WHAT THE EXERCISE ASKS
Although the data below holds other lines too, output only those from the line with "This screenshot has width=600, height=427." up to and including the line with "Open the calendar picker for ProdStart", exactly as they appear.

RECORDS PROVIDED
◇ ◇ ◇ ◇

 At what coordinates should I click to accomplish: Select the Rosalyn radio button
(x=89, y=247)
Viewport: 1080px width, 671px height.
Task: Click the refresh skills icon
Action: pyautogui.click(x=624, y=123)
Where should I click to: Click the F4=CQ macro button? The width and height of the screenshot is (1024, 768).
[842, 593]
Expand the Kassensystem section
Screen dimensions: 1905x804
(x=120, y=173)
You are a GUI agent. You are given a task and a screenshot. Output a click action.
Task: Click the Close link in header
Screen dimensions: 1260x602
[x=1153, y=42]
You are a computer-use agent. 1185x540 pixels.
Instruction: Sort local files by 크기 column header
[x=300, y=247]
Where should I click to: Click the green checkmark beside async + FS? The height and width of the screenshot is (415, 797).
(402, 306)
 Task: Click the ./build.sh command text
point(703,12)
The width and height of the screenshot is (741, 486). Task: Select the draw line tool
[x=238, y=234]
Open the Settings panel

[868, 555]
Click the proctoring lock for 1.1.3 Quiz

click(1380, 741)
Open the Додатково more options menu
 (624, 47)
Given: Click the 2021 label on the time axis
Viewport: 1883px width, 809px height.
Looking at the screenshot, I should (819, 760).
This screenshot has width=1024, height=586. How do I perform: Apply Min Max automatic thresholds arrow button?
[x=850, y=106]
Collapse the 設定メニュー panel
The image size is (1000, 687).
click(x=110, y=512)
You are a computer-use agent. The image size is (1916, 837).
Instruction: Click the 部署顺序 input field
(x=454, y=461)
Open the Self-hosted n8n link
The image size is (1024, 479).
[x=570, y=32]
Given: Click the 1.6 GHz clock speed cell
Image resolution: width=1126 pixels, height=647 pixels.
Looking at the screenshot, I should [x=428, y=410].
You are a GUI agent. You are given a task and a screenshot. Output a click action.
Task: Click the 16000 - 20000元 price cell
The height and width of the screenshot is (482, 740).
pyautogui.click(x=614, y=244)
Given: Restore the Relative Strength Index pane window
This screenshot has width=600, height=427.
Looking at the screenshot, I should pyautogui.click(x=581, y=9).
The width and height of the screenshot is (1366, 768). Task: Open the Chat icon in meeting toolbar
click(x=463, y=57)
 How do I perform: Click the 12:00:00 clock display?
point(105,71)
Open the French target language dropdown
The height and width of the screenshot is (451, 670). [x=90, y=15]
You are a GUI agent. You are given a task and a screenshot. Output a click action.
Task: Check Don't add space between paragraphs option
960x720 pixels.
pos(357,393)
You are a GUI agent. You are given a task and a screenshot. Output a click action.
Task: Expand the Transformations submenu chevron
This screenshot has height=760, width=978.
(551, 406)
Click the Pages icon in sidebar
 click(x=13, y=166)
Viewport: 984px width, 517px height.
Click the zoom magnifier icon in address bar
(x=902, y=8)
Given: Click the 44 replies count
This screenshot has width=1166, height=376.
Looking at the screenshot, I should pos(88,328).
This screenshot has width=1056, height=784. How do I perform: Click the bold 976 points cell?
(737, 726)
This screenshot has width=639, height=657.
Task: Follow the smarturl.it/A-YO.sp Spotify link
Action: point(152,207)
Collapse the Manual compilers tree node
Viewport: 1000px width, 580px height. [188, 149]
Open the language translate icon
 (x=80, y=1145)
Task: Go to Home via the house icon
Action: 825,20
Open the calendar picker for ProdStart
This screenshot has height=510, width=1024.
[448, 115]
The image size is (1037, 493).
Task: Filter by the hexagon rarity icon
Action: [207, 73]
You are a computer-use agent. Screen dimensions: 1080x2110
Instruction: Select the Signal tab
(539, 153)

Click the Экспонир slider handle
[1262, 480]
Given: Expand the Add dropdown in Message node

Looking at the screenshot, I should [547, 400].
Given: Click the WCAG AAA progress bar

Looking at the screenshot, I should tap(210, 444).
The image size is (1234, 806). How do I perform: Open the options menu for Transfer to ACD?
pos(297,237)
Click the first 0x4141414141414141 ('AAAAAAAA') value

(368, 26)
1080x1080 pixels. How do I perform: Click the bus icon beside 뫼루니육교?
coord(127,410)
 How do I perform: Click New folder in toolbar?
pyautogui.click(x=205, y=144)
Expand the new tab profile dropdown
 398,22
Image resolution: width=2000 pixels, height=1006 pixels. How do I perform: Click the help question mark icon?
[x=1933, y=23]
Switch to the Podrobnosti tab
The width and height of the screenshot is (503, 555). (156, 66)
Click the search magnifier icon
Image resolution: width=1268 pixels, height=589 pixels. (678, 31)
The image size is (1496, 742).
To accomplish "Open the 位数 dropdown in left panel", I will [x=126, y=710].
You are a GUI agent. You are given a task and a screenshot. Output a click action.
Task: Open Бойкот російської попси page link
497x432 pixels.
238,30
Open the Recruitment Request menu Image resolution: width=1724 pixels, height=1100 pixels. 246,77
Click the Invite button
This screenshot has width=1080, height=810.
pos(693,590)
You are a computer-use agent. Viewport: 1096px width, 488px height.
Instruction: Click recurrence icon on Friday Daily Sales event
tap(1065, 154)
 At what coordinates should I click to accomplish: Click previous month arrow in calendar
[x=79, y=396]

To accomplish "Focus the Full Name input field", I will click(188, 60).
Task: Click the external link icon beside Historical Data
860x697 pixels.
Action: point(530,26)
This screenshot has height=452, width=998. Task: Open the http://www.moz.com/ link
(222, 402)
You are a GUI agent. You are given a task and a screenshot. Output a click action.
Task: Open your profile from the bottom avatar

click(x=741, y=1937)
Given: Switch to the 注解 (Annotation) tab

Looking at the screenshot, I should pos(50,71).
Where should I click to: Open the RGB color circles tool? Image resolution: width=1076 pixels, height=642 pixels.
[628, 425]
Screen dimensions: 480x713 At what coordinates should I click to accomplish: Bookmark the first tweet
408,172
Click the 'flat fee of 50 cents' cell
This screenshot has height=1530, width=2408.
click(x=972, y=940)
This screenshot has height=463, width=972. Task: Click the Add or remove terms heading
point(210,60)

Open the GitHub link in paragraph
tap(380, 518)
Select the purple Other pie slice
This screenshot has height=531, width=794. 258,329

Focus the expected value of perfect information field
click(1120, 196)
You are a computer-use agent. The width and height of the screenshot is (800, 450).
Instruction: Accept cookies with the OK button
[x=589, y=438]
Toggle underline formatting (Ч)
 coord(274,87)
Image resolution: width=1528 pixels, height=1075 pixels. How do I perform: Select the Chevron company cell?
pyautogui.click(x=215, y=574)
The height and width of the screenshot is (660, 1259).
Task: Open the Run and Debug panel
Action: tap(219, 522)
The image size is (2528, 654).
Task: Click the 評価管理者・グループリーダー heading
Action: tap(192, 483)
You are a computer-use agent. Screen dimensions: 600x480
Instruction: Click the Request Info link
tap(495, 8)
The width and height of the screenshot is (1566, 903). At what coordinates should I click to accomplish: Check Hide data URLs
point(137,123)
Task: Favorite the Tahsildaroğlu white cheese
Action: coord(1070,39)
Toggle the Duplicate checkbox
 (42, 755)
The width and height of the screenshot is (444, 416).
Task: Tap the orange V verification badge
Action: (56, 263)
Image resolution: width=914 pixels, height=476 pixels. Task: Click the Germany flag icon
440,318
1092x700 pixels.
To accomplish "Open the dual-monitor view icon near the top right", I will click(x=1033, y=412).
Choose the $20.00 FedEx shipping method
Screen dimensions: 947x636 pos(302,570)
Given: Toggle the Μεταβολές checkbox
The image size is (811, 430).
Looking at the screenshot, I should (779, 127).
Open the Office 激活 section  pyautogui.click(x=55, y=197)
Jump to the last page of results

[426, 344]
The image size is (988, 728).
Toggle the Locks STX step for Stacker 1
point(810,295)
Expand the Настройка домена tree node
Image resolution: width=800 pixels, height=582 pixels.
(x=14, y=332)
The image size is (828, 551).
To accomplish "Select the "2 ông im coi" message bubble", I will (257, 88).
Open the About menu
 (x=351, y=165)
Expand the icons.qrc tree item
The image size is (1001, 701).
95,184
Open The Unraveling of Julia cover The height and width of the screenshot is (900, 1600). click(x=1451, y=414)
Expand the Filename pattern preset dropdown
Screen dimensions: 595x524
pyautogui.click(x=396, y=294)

◇ ◇ ◇ ◇

EXPECTED OUTPUT
This screenshot has width=600, height=427.
Looking at the screenshot, I should pyautogui.click(x=581, y=9).
The width and height of the screenshot is (1366, 768). Task: Open the Chat icon in meeting toolbar
click(x=463, y=57)
 How do I perform: Click the 12:00:00 clock display?
point(105,71)
Open the French target language dropdown
The height and width of the screenshot is (451, 670). [x=90, y=15]
You are a GUI agent. You are given a task and a screenshot. Output a click action.
Task: Check Don't add space between paragraphs option
960x720 pixels.
pos(357,393)
You are a GUI agent. You are given a task and a screenshot. Output a click action.
Task: Expand the Transformations submenu chevron
This screenshot has height=760, width=978.
(551, 406)
Click the Pages icon in sidebar
 click(x=13, y=166)
Viewport: 984px width, 517px height.
Click the zoom magnifier icon in address bar
(x=902, y=8)
Given: Click the 44 replies count
This screenshot has width=1166, height=376.
Looking at the screenshot, I should pos(88,328).
This screenshot has width=1056, height=784. How do I perform: Click the bold 976 points cell?
(737, 726)
This screenshot has width=639, height=657.
Task: Follow the smarturl.it/A-YO.sp Spotify link
Action: point(152,207)
Collapse the Manual compilers tree node
Viewport: 1000px width, 580px height. [188, 149]
Open the language translate icon
 (x=80, y=1145)
Task: Go to Home via the house icon
Action: 825,20
Open the calendar picker for ProdStart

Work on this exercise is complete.